Honoree: Phil Andrews An Advocate For Business And Community


BHM-CUBEPhil Andrews knows how to run a business.

The PR professional owns his own firm, P. A. Public Relations Company, and he started his own franchise of barbershops known as the Haircut Hut that operated for 10 years. Today, he relies on that experience to serve Long Island’s minority-owned business community as president of the Long Island African American Chamber of Commerce, which serves Nassau, Suffolk, Queens and Kings Counties. It’s one of several community positions that allow him to aid the African American community.

“I was a small business owner, so I know kind of what they need,” he said. “A lot of times, chamber of commerce presidents never really opened up a business or may not have a business. Being that I come from the background of business, that gave me some more insight into some of the things that they needed help with.”

10 Phil Andrews

The chamber of commerce helps minority business with certification and ensures that they are well-represented in the small business community. Andrews says that the chamber is currently looking forward to providing even more resources to African Americans in the business community.
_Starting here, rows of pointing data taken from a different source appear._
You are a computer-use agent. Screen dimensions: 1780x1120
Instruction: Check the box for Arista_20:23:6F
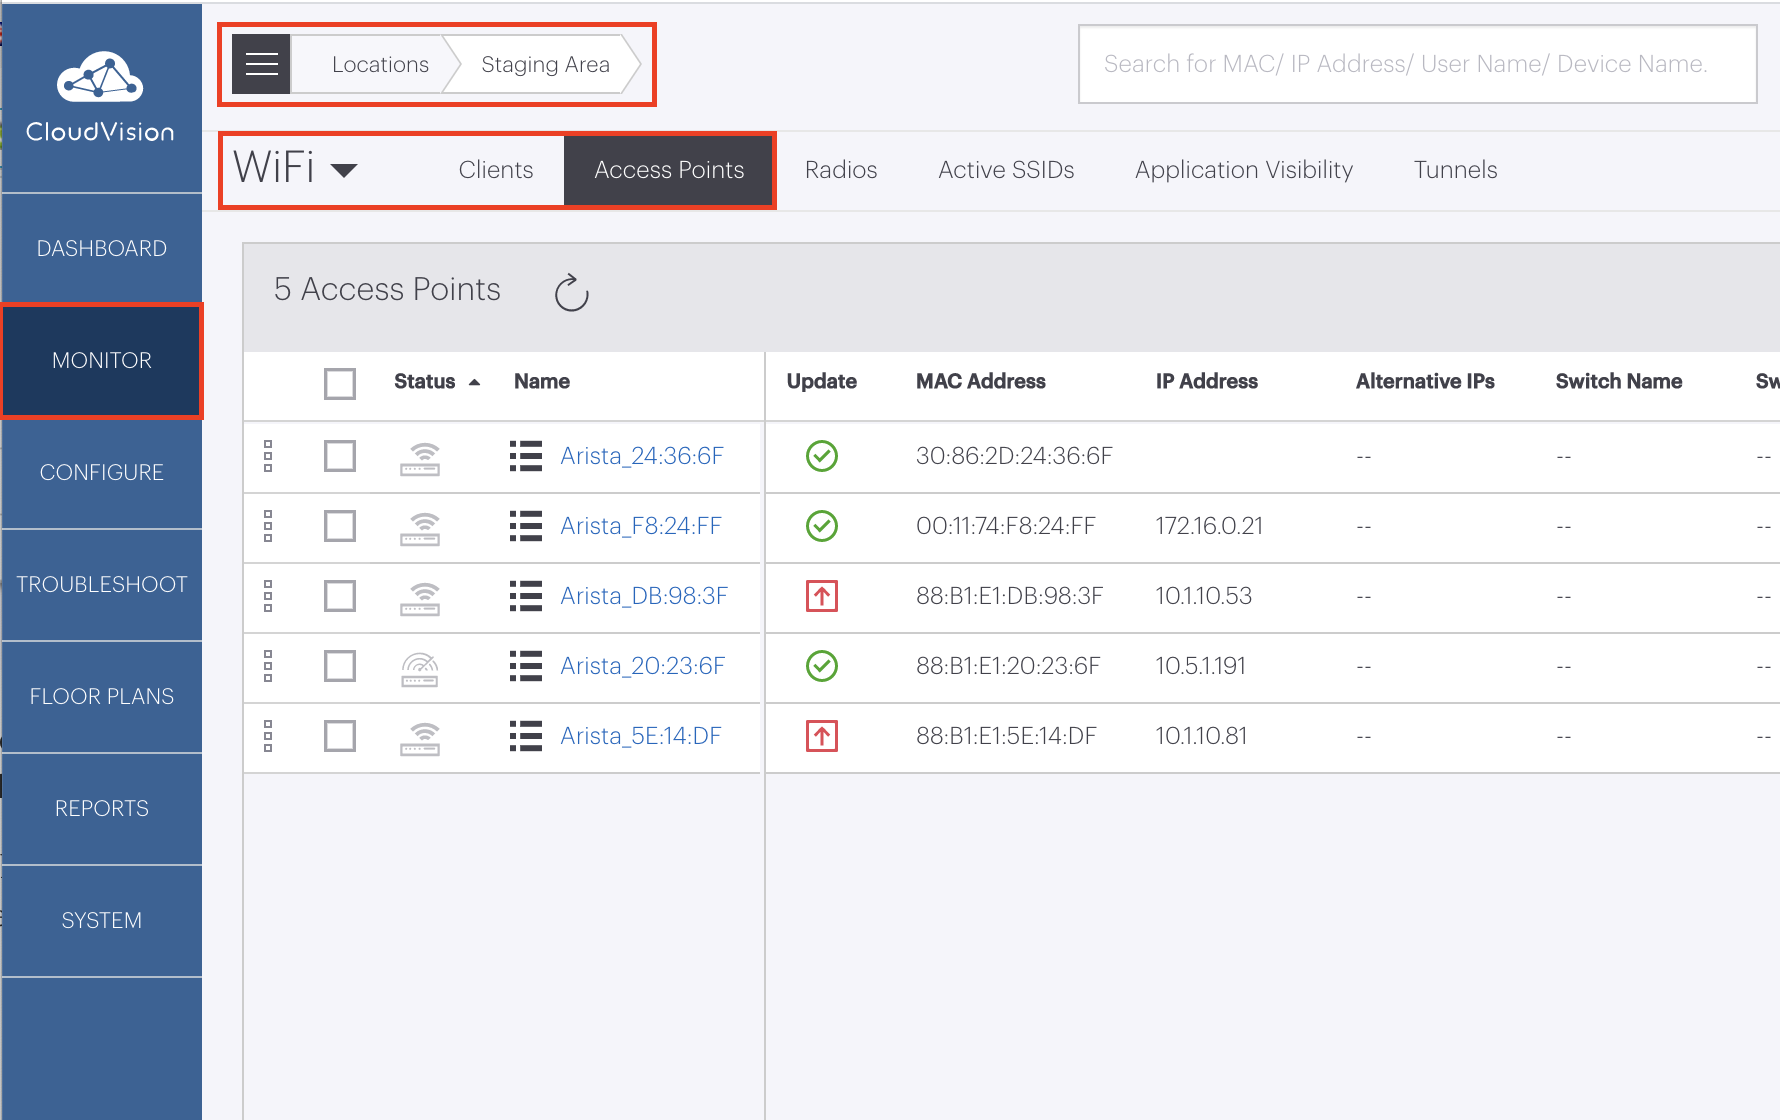coord(340,667)
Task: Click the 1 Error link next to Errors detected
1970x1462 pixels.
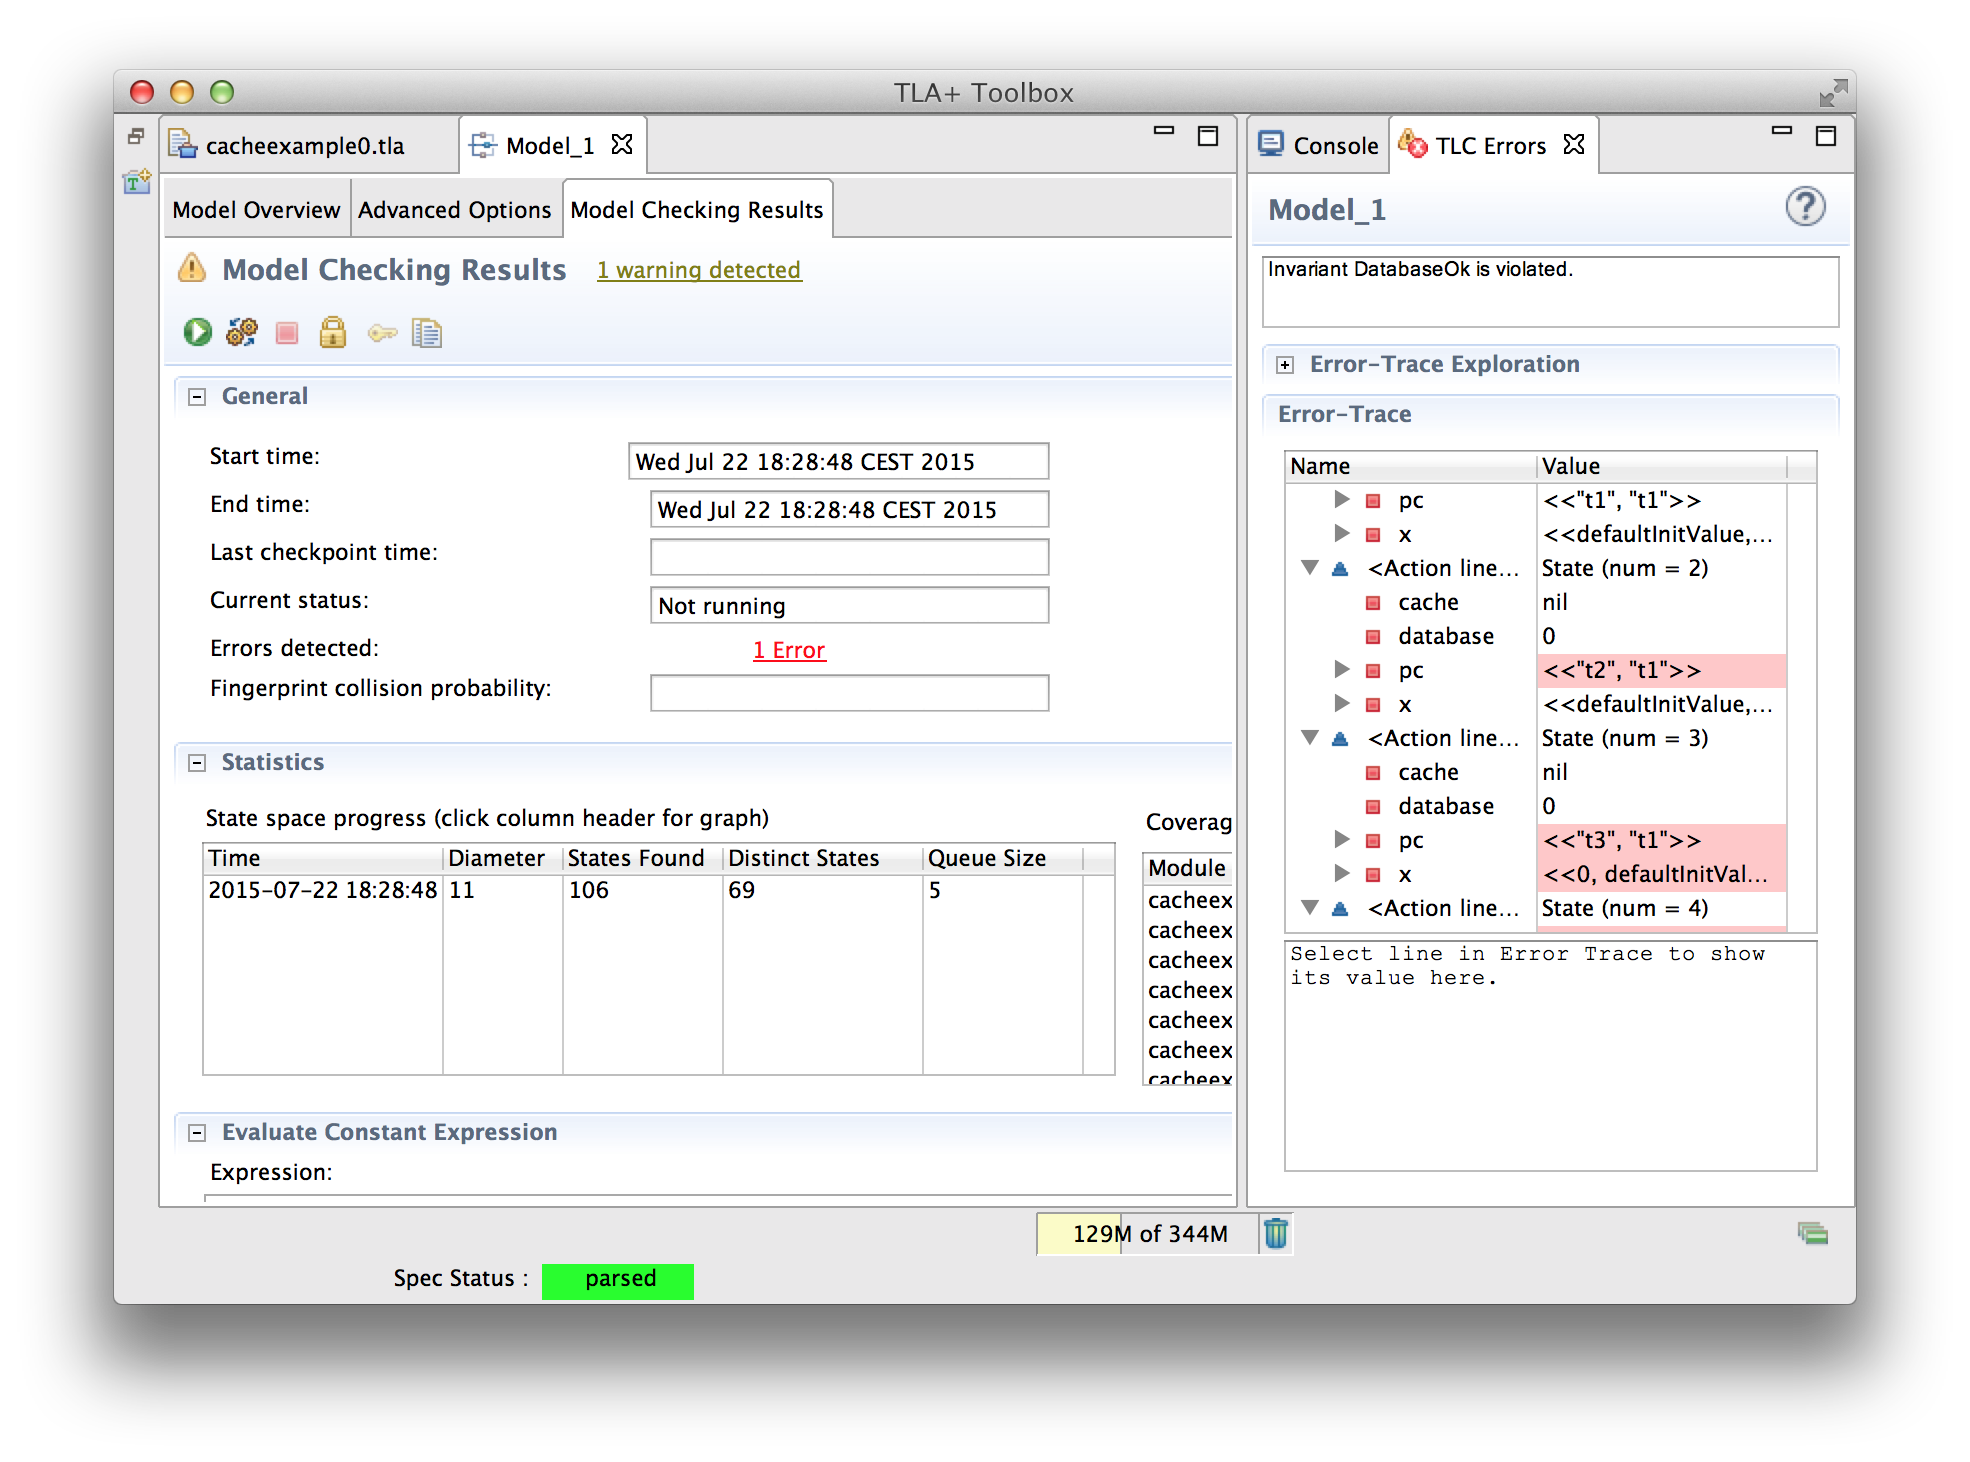Action: pos(789,649)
“One of the things that we’re trying to do is, for one, get more businesses certified and also create a business directory in the African American community because so many businesses have closed down,” he said. “So, you have to develop like a community around business, a network, building a social fabric.”

But Andrews’ work doesn’t stop with the chamber. He is also the president of the Black Public Relations Society-New York. In this position, Andrews works to get more minorities involved in the PR industry in order to make the professional world more diverse. The job focuses on linking minorities to internships and connections, so that they can propel their career.
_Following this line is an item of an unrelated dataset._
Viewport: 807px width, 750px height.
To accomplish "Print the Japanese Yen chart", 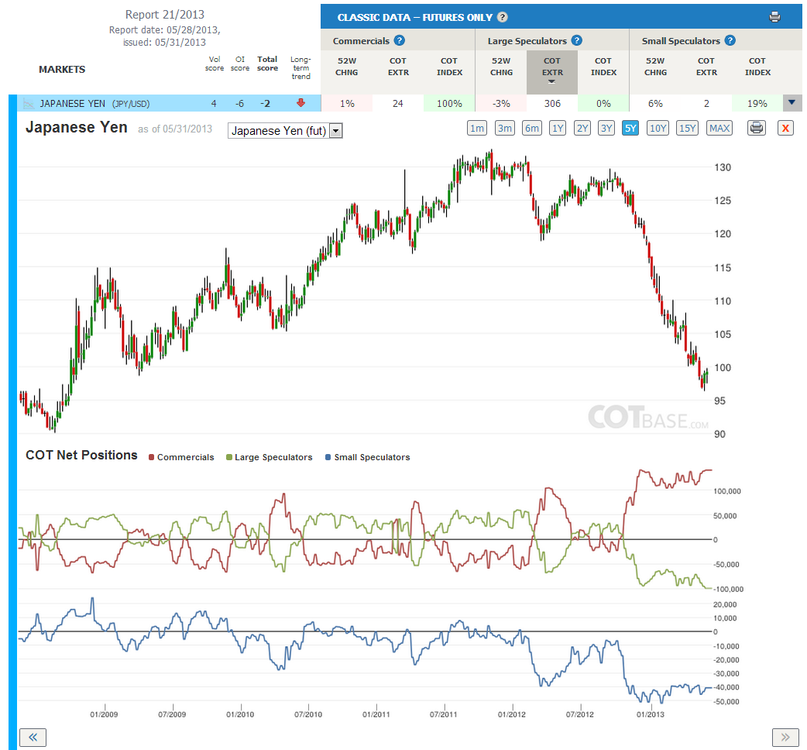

“We’re trying to get some PR professionals in the higher echelons in the PR industry, so they can be a role model,” he said.

Andrews’ work also extends to charity and mentorship. Between 2009 and 2013, he was the president of The 100 Black Men of Long Island, a non-profit in which he served as a mentor for young people by organizing trips, helping them develop their financial literacy and organizing an academic history bowl. He is still a certified mentor and works to encourage young men to apply themselves and be the best that they can.
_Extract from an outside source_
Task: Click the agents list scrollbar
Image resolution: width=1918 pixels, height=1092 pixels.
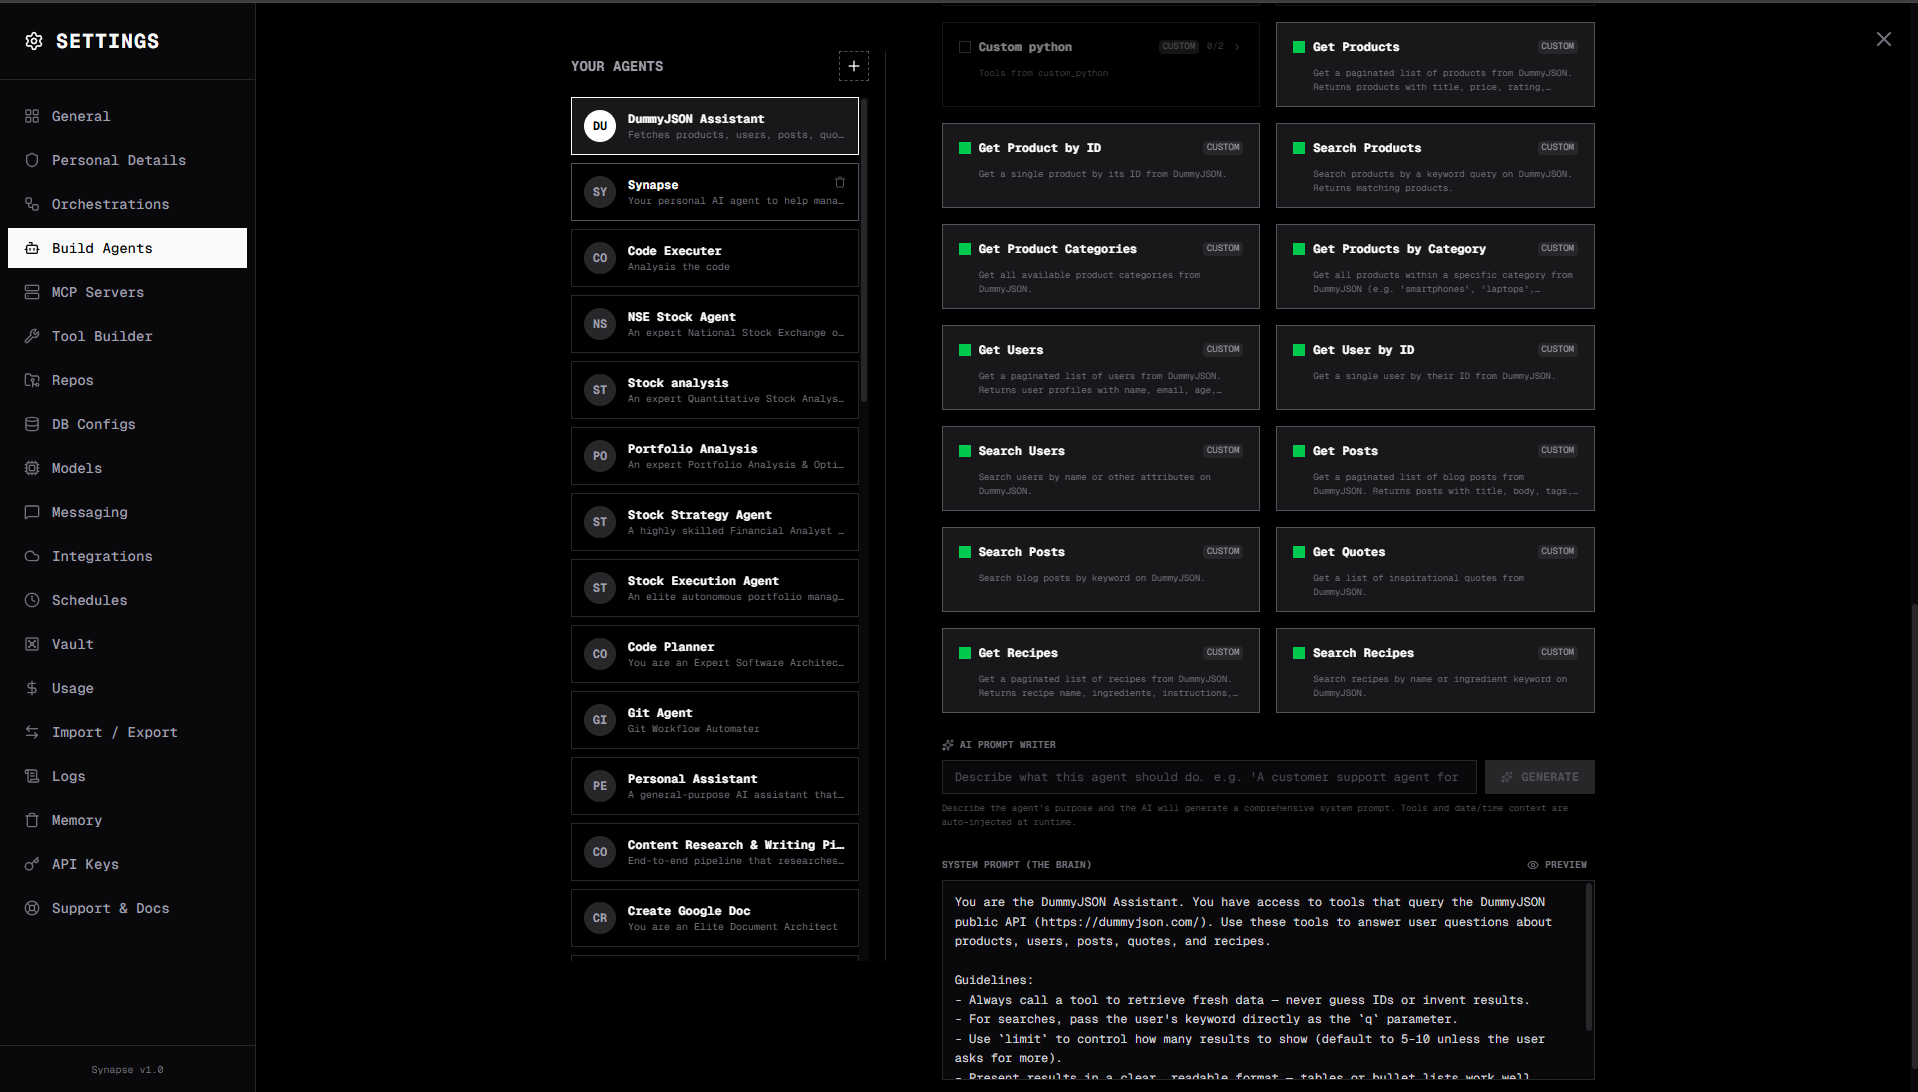Action: (864, 250)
He is also on the board of the Interfaith Nutrition Network (The INN)—a Long Island-based soup kitchen that serves the hungry and the homeless. He is the only African American member of the board. Andrews discovered the INN as a young man under the mentorship of a personal role model named Silas Jenkins, who was one of the Tuskegee Airmen, a group of famed African American pilots during World War II. He remembers Jenkins taking him to the INN and telling him about the need for mentorship programs.

“He used to always talk to me about education and being involved in the community,” Andrews said.

Andrews said that he has other role models who have shaped his life, especially his aunt Frances Virginia Young, an acting church pastor. With her, a young Andrews would help pick up the children in her neighborhood for church on Sundays. Andrews describes her as a woman of integrity who was an involved and respected member of her community.

“It’s kind of embedded in me to give back to the community and help,” Andrews said. “That’s where I got some of my early leadership principles from.”